Why did you choose Alpine ski as a discipline?
I enjoy the speed and exhilaration of skiing, the sense of fear when embarking on a daunting piste and overcoming that fear. Also the environment, the mountains and forests, and the feeling of freedom you get from being in these environments, from standing on top of a mountain and the exhilaration you get from speeding down it.

Do you have a fitness coach/nutrition coach or are you self-taught?
Hermann Aigner, former Italian and Chinese national team coach, is now the Alpine skiing coach for Tonga. I’m lucky enough to have a sports nutritionist in the family, Dr Jane Naufahu, who has been an invaluable help and advised me every step of the way.

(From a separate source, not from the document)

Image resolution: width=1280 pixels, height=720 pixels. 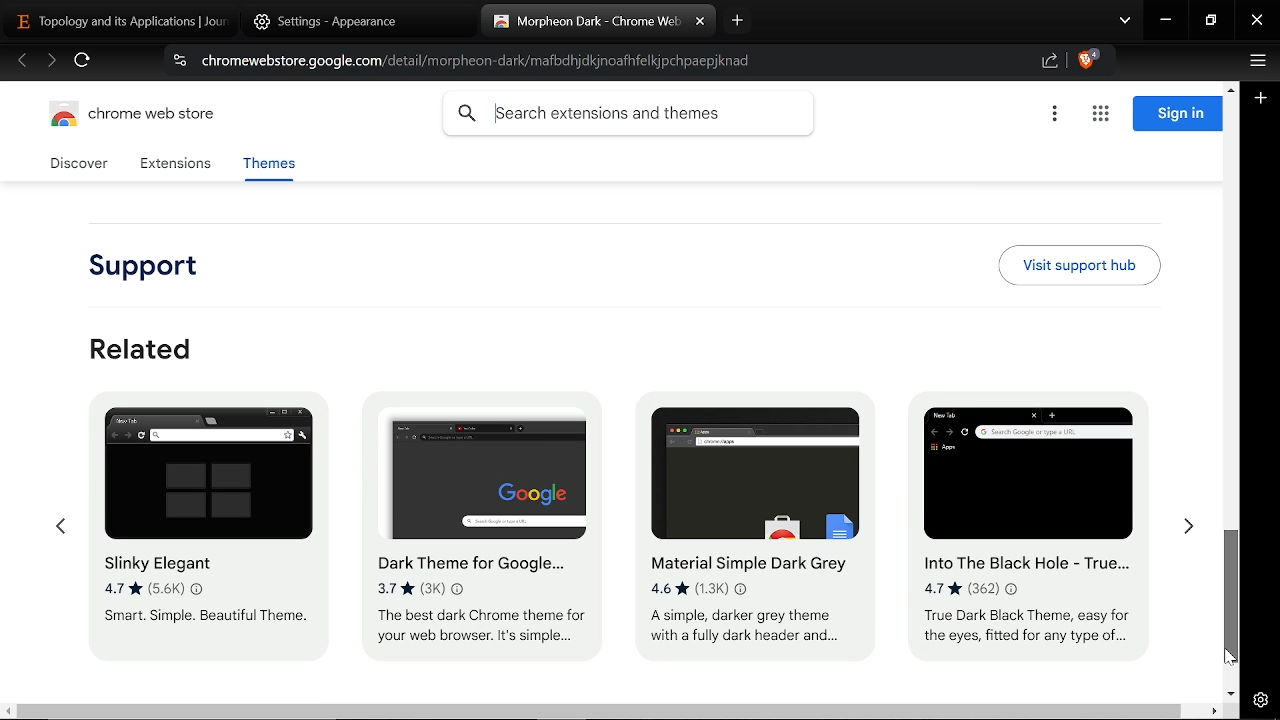 I want to click on Brave shield, so click(x=1088, y=62).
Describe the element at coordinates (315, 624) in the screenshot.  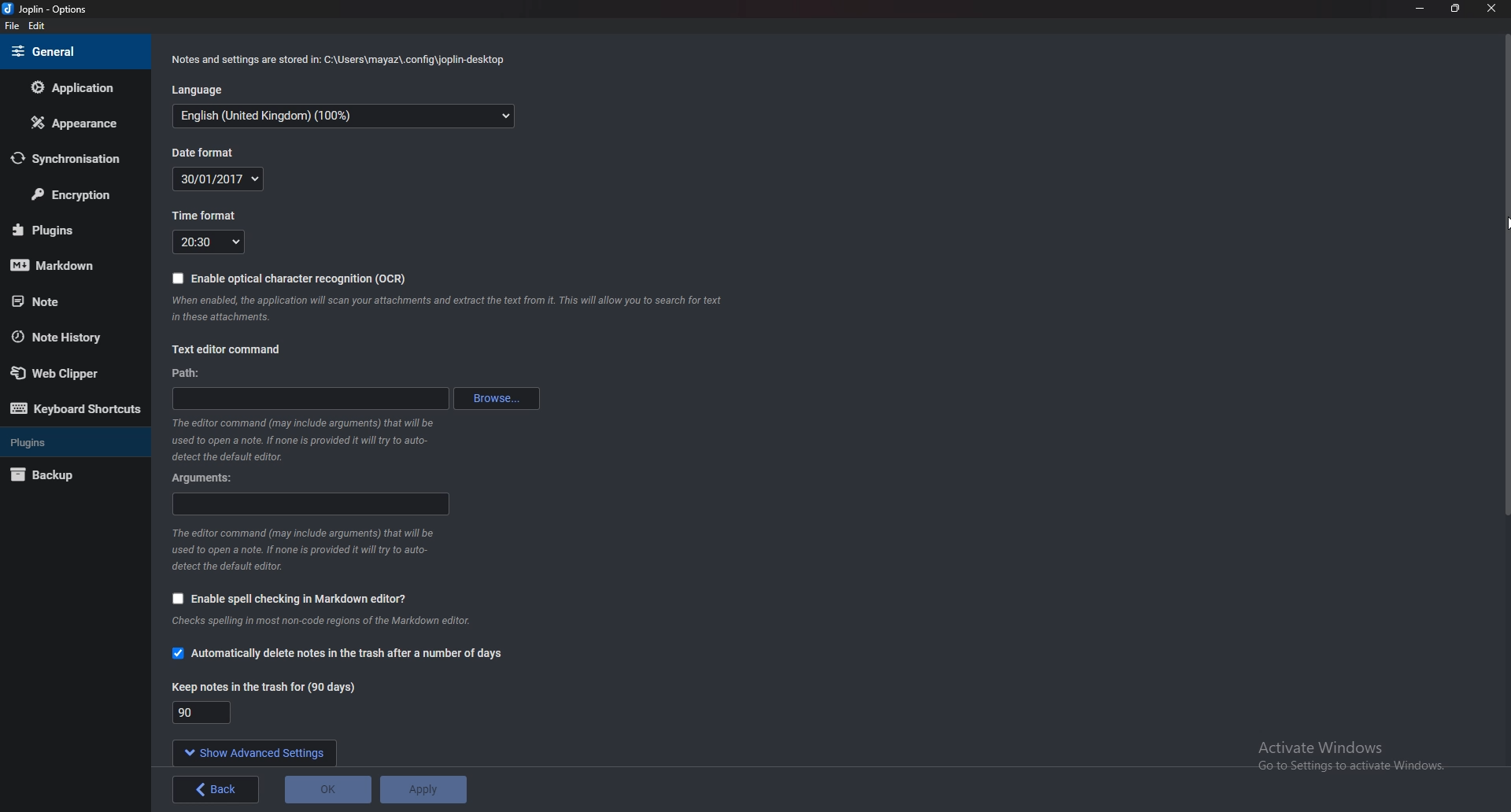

And before I left London I also had the pleasure of working with Lucy Smith at the The Tabernacle in Notting Hill. She’s an amazing personal trainer and coach, who armed me with the knowledge and fitness to tackle my winter training.

Do people ever mention the film Cool Runnings when they meet you, and do you think it’s a good comparison?
It’s not that far from my reality. It definitely captures the scale and unlikelihood of my task, perhaps a bit more comically.

How do you qualify for the Winter Olympics 2018?
I have to compete in FIS-sanctioned races to gain the points required to qualify. I have to compete in a minimum of five races and my score is an average of my two best results.

What will it mean to Tonga that you are taking part, and if you win?
I think winning is very, very, very unlikely. My real gold is qualifying and competing at the games; to make a mark for Tonga on a new world stage; and hopefully inspire others to follow their dreams and ambitions.